• _Set task 1_: Rewrite the paragraph of the hurricane preparation text that begins "It's important to discuss your family emergency plan" more briefly, keeping its main facts.
• _Set task 2_: Summarize the hurricane preparation text in two sentences.

It's important to discuss your family emergency plan ahead of time. Your family may not be together when a disaster strikes, so it is important to know how you will contact one another, how you will get back together and what to do in case of an emergency.

As you prepare your emergency kit, become familiar with common hurricane terms. For additional storm preparation information, visit Ready South Florida.

  • Prepare Your Home

    • Make sure all smoke alarms and carbon monoxide detectors (important for generator use) are operational.
    • Protect areas where wind can enter.
    • Withdraw cash from the bank and get fuel for your vehicle, generator and other gas-powered tools.
    • Have battery-powered light sources available and ready for use.
    • Protect electronics with surge protectors and waterproof coverings.
    • If power is lost, lighting will be poor inside, so keep heavy-traffic areas free of clutter. 
    • Bring in lawn furniture or other outdoor items not tied down that could become airborne.
    • Repair or replace broken or damaged fences.
    • Secure loose rain gutters and downspouts and clear any clogged areas or debris.
    • Inspect the roof for loose tiles, shingles or debris.
    • Make sure you have homeowners, flood and wind insurance.
    • Make bed rolls from your existing comforters and blankets.
    • If you will be evacuating your home for the storm, turn off the power at the main circuit breaker before leaving.

• _Collected material_:
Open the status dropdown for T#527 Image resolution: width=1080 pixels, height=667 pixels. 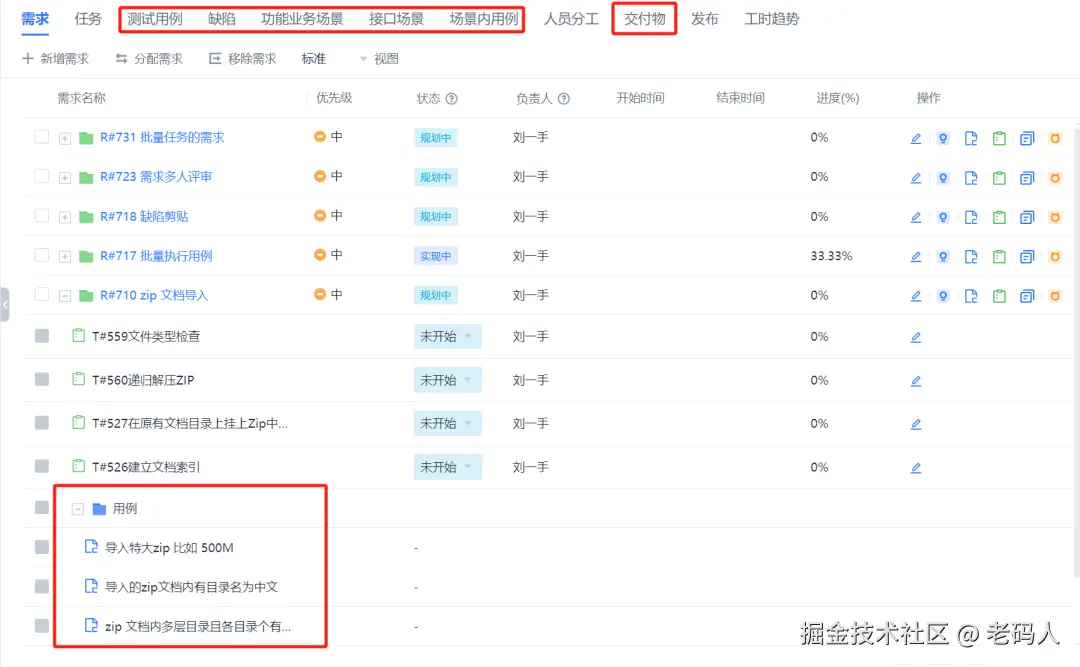pos(447,423)
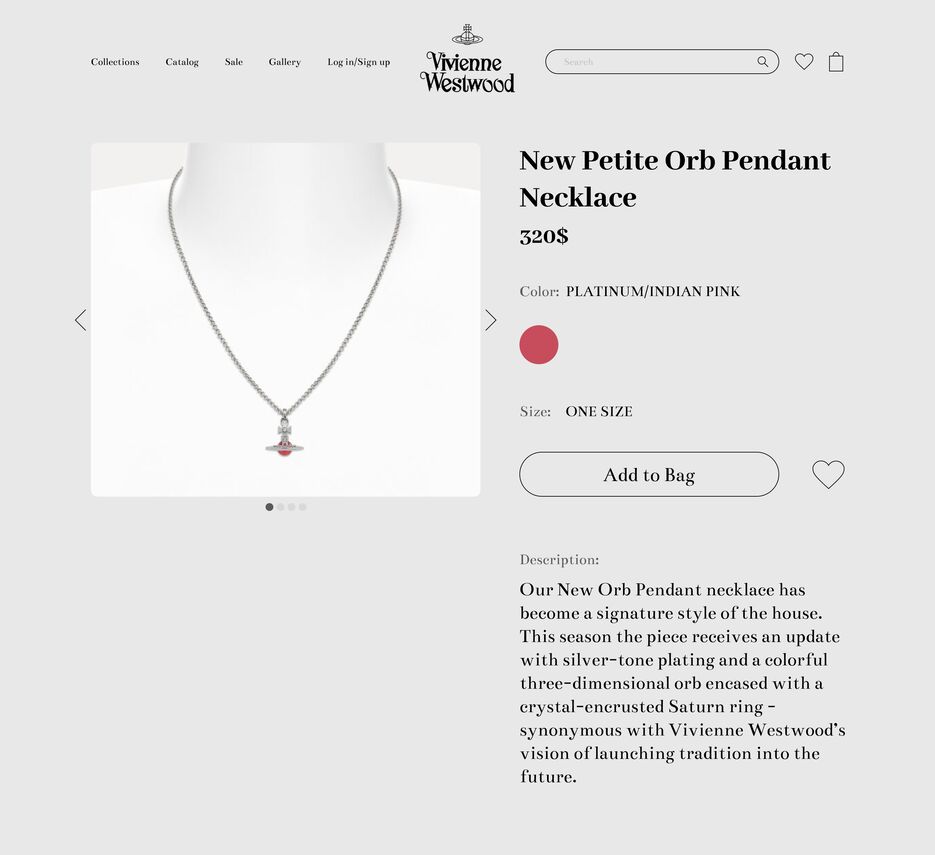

• _Complete answer 1_: Discuss your family emergency plan in advance. Family members may be apart when a disaster strikes, so everyone should know how to contact one another, how to reunite and what to do in an emergency.

• _Complete answer 2_: Families should discuss an emergency plan ahead of time, covering how to contact one another, get back together and act in an emergency, and should learn common hurricane terms while preparing an emergency kit. To prepare the home, check smoke alarms and carbon monoxide detectors, get cash and fuel, keep battery-powered lights ready, protect electronics, secure outdoor items, fences, gutters and the roof, have homeowners, flood and wind insurance, and turn off the main circuit breaker before evacuating.